** start of Reading text **

The party of the year had the potential to be a political firecracker. New York’s ultimate see-and-be-seen event, the Met Gala, was also the launch of Superfine: Tailoring Black Style, a fashion exhibition at the Metropolitan Museum honouring the subversive power of black style and the role of dandyism in expanding ideals of masculinity. In other words, the A-list were showing up to raise a toast to diversity under the watchful eye of an administration bent on reversing it.
On the night, the resistance came to party, not to protest. Glamour was the guest of honour, with politics very much the plus-one. The tempered tone of the night was typified by Kamala Harris, the most high-profile political guest, slipping in a side entrance to avoid the photographers. The night was a joyful and thoughtful celebration of black heritage and creativity, but it was not a forthright statement about politics in 2025.

Diana Ross wore a feathered ivory gown with the names of all her children and grandchildren embroidered on to an 18ft train, which took up most of the museum steps. Andre 3000 wore a grand piano on his back. Rihanna announced her third pregnancy in pinstripe bump and matching bustle. Hailey Bieber accessorised her Saint Laurent tuxedo with a martini, and no trousers. But the night did not reach the controversial heights of Kim Kardashian in Marilyn Monroe’s dress, or Rihanna as the pope – let alone the boldness of Alexandria Ocasio-Cortez’s 2021 “Tax The Rich” dress.
Homages to André Leon Talley, Josephine Baker and Dapper Dan were recurring themes. It was the death two years ago of Talley, fashion editor of American Vogue and iconic black dandy, which first sparked the idea for this exhibition in curator Andrew Bolton. Talley “radiated joy”, Anna Wintour wrote in a recent tribute. Talley’s fingerprints were all over the red carpet, in Colman Domingo’s electric blue cape, a nod to Talley’s 2011 Met Gala look, and in singer Doechii staging a pre-gala photo op swinging one of his trademark accessories, a Louis Vuitton tennis racket cover.

** end of Reading text **
** start of Excerpted data **

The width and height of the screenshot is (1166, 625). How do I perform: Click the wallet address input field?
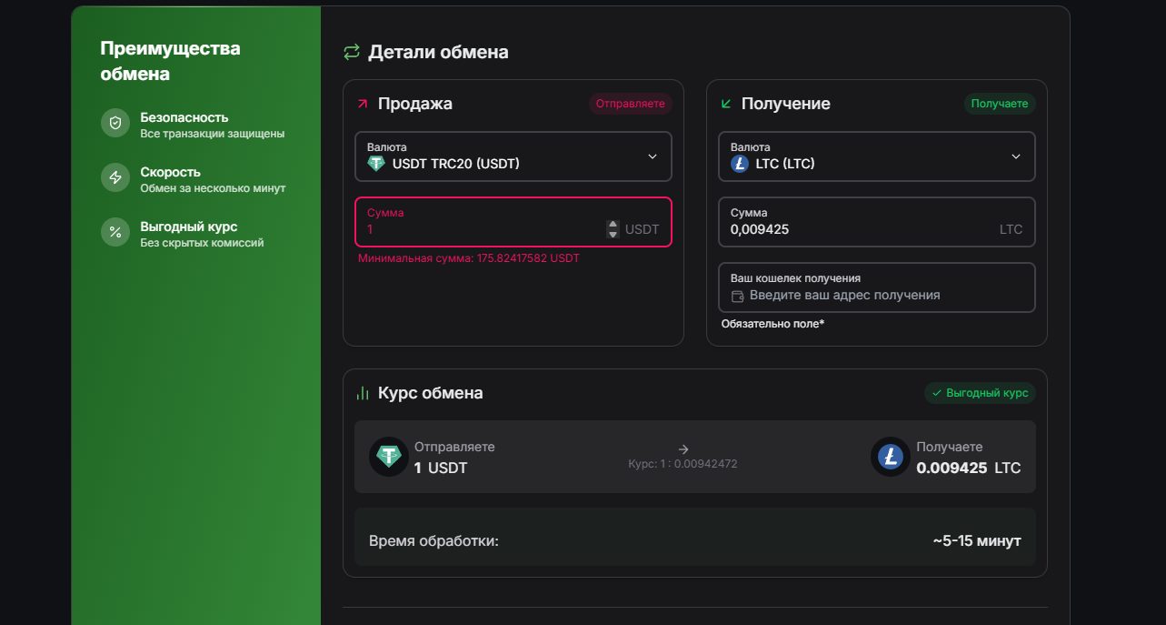tap(876, 295)
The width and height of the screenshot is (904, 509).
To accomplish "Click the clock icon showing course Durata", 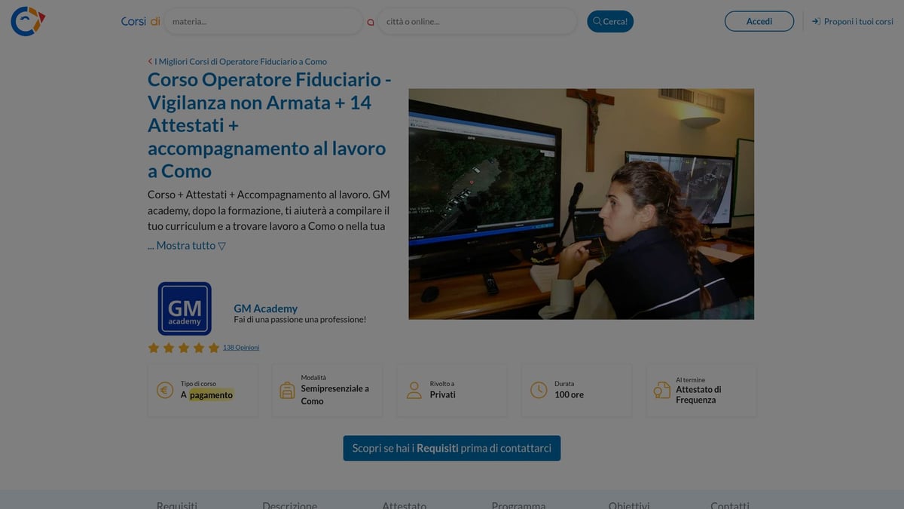I will (538, 389).
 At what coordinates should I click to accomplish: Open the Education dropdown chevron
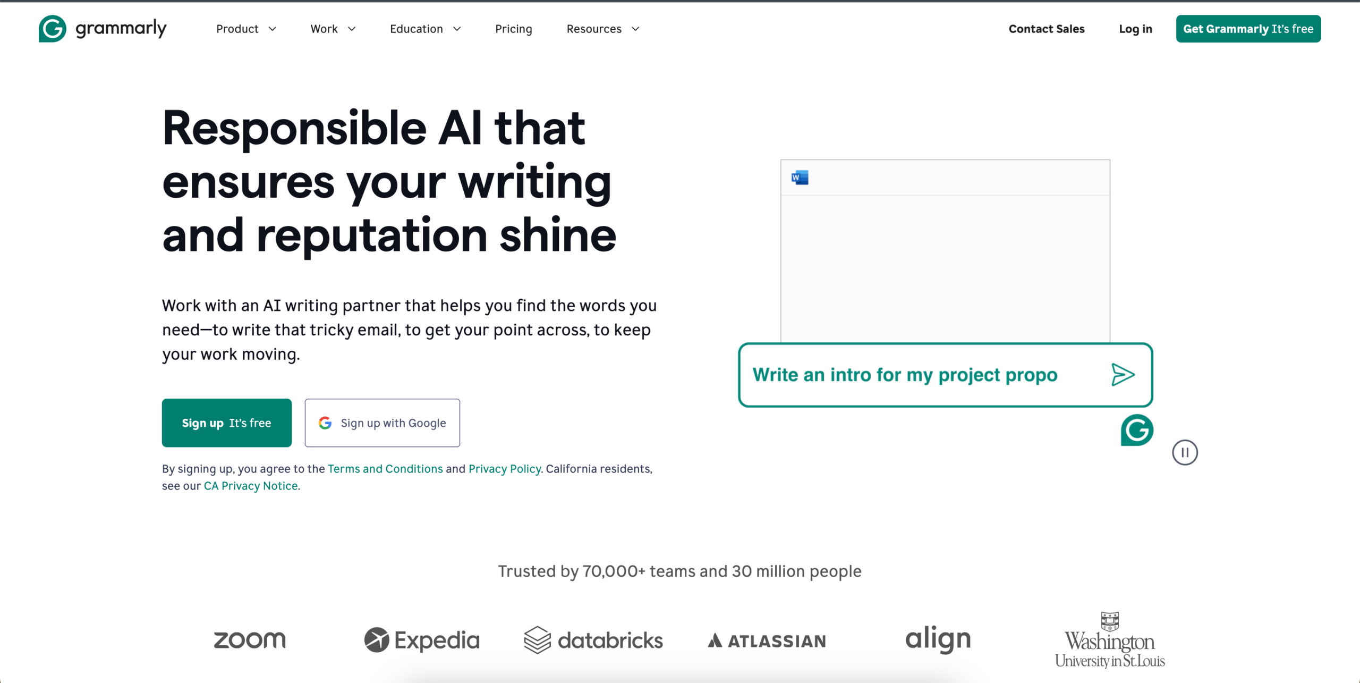coord(457,29)
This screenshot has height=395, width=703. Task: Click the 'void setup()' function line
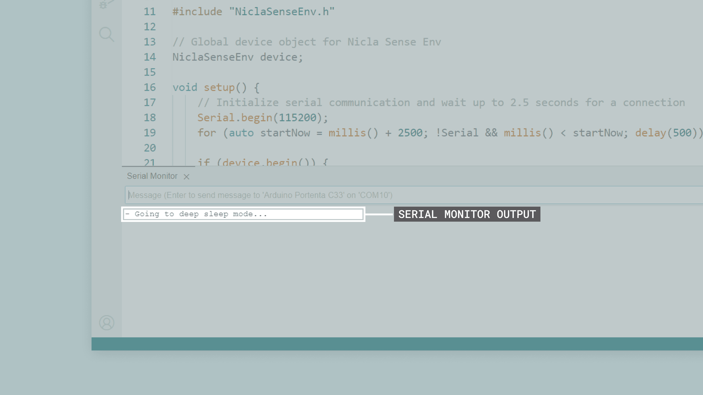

** end of Excerpted data **

Work instructions >>
A. List the people whom the Met Gala article names as recurring subjects of homages on the night.
B. Echo the Met Gala article word for word, giving everything from "The party of" down to "on reversing it.".
C. Proceed with the Met Gala article, picking up directly after its final sentence.

Answers to each task >>
A. André Leon Talley, Josephine Baker, Dapper Dan

B.
The party of the year had the potential to be a political firecracker. New York’s ultimate see-and-be-seen event, the Met Gala, was also the launch of Superfine: Tailoring Black Style, a fashion exhibition at the Metropolitan Museum honouring the subversive power of black style and the role of dandyism in expanding ideals of masculinity. In other words, the A-list were showing up to raise a toast to diversity under the watchful eye of an administration bent on reversing it.

C.
The fashion headline of the night was a revival of the sophisticated glamour of 1920s and 1930s Harlem. Singer FKA twigs wore a scalloped and feather trimmed Baker-esque cocktail dress with a chiffon stole, made for her by the black British designer Grace Wales Bonner. Zendaya wore an immaculate three-piece ivory “zoot suit”, the ultra-fitted silhouette popular in Harlem dancehalls in that era, which recalled the flamboyant tailoring of queer blues singer Gladys Bentley.

Dapper Dan, iconic 80-year-old tailor and godfather to hip-hop fashion, told red carpet reporters that his jazzy black-and-white tailoring, with matching two-tone hat and shoes “personifies the Harlem Renaissance”. Jazz-age fashions, which have been percolating on the moodboards of New York creatives since the Met’s 2024 show The Harlem Renaissance and Transatlantic Modernism, looks to be the most influential fashion direction to emerge from the gala.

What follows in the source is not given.